Pardon me while I pile on the post earlier today by my colleague Sallie James about the Obama administration refusing to allow more sugar to be imported to the United States. The U.S. Department of Agriculture this week declined to relax the quotas the federal government imposes on imported sugar despite soaring domestic prices and understandable complaints from U.S. confectioners and other sugar-consuming businesses about potential shortages.
For all his talk about change, President Barack Obama has shown no inclination to pursue meaningful reform of U.S. agricultural programs. He supported the subsidy-laden and protectionist farm bill that finally passed Congress in 2008. On the eve of the U.S. presidential election in October 2008, he wrote a letter to the U.S. sugar industry reminding growers that they were one special interest that had nothing to fear from an Obama administration.
In his letter, he offered the sugar lobby this assurance:
With respect to the sugar program specifically, while it’s true I have had concerns about the program, I will commit to listening and working with you in the future to ensure that we have a safety net that works for all of agriculture.
He then went on to criticize his opponent John McCain for opposing the farm bill and voting consistently against the sugar program (or, as Obama put it, “against sugar growers”).
In my new Cato book, Mad about Trade: Why Main Street America Should Embrace Globalization, I call the sugar program “the poster boy for self-damaging protectionism.” As I write in the book,
When the program is not raising prices for consumers at the store, it is savaging the bottom line for American companies.
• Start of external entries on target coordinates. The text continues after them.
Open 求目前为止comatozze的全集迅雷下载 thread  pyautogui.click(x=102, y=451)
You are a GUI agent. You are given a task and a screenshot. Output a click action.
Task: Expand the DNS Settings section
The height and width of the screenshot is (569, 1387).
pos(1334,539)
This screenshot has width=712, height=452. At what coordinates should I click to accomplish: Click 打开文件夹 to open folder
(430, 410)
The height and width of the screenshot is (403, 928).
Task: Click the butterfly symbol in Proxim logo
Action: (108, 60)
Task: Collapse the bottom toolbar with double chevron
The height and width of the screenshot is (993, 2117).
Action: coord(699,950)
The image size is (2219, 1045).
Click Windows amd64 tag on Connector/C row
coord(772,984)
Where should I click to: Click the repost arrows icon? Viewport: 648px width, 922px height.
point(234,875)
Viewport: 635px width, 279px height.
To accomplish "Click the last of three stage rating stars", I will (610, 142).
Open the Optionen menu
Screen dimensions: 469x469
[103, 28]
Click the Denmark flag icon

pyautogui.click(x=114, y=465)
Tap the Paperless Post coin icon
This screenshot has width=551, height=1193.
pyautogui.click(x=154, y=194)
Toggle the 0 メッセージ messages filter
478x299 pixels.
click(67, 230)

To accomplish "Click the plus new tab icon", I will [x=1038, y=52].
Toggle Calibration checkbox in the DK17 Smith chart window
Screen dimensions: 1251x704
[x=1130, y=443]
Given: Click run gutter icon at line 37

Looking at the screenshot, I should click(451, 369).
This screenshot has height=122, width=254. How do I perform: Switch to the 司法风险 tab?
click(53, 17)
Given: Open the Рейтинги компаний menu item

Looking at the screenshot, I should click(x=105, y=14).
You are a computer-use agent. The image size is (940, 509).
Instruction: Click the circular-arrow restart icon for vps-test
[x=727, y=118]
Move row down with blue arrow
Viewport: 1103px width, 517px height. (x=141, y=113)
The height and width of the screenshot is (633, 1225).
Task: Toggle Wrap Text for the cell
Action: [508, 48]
Artificially high domestic sugar prices raise the cost of production for refined sugar, candy and other confectionary products, chocolate and cocoa products, chewing gum, bread and other bakery products, cookies and crackers, and frozen bakery goods. Higher costs cut into profits and competitiveness, putting thousands of jobs in jeopardy.
If the president is looking for good bedtime reading on why he should dump the sugar program, I suggest he go straight to pages 147, 154–55, 160–62, and 170–72.